For the first time in the seven years that I have been a senior living advisor, I actually told a prospective client not to move their loved one out of the current long term care community. About 50% of my clients come from the children of elderly loved ones who “did it themselves” the first time around. The result is often placement at the wrong level of care, or at a community that “looked nice,” but delivers poor care. This time, I actually discouraged my prospect from making a change.
The elderly loved one had been placed at a county facility and was paying privately. If I had done the initial placement, I probably wouldn’t have selected it as one of my top three choices. However, the community has a respectable reputation. The senior had begun rehabilitation in the short term rehab. unit. After the senior hit a plateau under Medicare, the decision was made to keep the individual in the long term care area.The family expressed concern over the fact that the staff was much smaller in the long term care area versus the staffing in the short term rehab. unit. Staffing is always better in the short term unit in opposition to the custodial care that the residents receive in the long term areas, a fact that the family was unaware of.

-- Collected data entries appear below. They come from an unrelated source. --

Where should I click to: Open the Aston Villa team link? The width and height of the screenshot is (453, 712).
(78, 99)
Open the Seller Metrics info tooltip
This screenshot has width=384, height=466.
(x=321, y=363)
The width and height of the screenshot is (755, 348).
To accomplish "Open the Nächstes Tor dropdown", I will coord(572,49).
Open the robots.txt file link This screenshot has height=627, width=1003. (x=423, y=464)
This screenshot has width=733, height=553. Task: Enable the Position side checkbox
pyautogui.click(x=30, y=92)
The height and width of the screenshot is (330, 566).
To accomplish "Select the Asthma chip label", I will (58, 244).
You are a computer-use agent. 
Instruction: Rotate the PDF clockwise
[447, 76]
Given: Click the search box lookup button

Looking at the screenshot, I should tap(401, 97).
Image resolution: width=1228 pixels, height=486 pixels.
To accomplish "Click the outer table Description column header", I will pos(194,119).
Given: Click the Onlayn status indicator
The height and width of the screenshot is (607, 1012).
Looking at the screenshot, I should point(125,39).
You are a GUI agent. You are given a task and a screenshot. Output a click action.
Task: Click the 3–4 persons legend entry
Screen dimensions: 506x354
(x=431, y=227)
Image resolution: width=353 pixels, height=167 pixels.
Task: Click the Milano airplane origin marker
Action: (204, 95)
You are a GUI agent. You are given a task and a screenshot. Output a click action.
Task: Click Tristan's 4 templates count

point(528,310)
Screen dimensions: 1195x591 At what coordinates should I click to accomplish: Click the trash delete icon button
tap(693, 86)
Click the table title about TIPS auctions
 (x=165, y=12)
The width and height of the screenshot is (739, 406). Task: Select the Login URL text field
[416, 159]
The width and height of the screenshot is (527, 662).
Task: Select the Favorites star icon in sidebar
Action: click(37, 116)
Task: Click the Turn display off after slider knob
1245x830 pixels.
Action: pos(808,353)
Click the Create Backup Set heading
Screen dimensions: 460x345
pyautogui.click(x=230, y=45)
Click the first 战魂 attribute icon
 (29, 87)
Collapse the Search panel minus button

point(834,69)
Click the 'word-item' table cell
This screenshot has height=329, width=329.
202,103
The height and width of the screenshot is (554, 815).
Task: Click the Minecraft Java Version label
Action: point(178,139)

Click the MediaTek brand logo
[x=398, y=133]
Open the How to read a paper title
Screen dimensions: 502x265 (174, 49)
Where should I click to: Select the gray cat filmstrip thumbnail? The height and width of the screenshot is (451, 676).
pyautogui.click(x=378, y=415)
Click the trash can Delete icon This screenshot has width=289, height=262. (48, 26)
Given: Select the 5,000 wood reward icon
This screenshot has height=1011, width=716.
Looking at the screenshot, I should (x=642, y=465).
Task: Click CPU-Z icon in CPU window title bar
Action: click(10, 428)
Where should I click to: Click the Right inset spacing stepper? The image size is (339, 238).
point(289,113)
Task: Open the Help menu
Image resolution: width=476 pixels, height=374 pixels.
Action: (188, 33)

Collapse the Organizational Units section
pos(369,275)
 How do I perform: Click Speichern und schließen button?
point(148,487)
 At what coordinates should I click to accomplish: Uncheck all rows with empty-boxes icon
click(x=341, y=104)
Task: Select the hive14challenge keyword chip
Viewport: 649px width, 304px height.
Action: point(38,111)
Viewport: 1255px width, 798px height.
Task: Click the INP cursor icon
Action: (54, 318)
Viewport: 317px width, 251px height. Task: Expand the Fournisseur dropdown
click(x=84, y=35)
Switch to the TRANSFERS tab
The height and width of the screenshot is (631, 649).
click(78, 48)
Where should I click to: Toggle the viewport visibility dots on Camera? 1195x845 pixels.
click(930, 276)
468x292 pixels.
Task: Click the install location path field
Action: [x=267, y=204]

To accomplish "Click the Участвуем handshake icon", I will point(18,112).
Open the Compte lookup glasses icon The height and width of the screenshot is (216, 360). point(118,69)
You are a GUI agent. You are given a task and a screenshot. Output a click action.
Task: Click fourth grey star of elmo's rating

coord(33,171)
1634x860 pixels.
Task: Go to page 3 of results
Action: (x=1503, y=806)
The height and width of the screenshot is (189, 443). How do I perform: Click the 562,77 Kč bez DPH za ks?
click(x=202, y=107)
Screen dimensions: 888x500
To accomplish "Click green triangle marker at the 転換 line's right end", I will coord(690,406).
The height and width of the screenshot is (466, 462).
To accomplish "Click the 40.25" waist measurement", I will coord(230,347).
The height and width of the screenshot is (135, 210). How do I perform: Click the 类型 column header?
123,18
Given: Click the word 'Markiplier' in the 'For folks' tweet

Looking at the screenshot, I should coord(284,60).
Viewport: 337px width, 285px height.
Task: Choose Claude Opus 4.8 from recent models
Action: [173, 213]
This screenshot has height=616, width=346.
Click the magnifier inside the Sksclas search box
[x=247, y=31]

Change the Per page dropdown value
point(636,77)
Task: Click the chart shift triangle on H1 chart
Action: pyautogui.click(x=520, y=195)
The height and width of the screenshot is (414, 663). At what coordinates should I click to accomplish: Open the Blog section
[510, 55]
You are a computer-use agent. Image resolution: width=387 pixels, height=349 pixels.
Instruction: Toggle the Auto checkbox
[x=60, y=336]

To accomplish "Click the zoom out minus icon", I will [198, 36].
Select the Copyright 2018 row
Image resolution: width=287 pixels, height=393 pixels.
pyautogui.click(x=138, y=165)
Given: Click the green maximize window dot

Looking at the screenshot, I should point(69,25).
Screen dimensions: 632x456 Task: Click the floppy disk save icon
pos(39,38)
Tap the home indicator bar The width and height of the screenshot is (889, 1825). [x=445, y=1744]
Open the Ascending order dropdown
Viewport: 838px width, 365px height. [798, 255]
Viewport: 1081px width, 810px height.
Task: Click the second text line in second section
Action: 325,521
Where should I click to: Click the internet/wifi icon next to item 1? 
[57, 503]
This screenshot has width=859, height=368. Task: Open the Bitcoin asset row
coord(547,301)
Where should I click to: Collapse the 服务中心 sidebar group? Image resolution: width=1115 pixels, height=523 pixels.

They also told me that they were disappointed that the staff appeared disinterested and was not “engaging with” their loved one. My answer was that most of the communities are understaffed. Nursing home care is not one-to one care, a fact that many of my prospects don’t understand until I explain it to them. On the average, a loved one could be sharing a certified nurse assistant with nine other residents, another fact they were unaware of. I explained if the expectation was to “engage” their loved one, they should hire a companion from one of the licensed home care agencies.
They did have one legitimate gripe which was the fact that the loved one developed a bed sore. They had a terrible time getting an explanation as to how it developed. The staff ordered and applied the appropriate cream. The sore healed.
I had actually gone to the meeting with the intention of suggesting a change to a particular nursing home in the area. The nursing home had a fabulous reputation for delivering good quality, compassionate care. To my surprise, they had toured the community and were not impressed..
So, the family asked me if I felt it was necessary to change communities at this point in time. My answer was “no.” What they were experiencing is pretty much the status quo and they needed to adjust their expectations of what long term care communities could be like. I told them I could make some referrals to communities that had a staffing level that was a bit better. But, there was a chance that they could put their loved one and themselves through the stress of a move, and have results that weren’t better. Please keep your expectations in line, and don’t jump from the frying pan into the fire!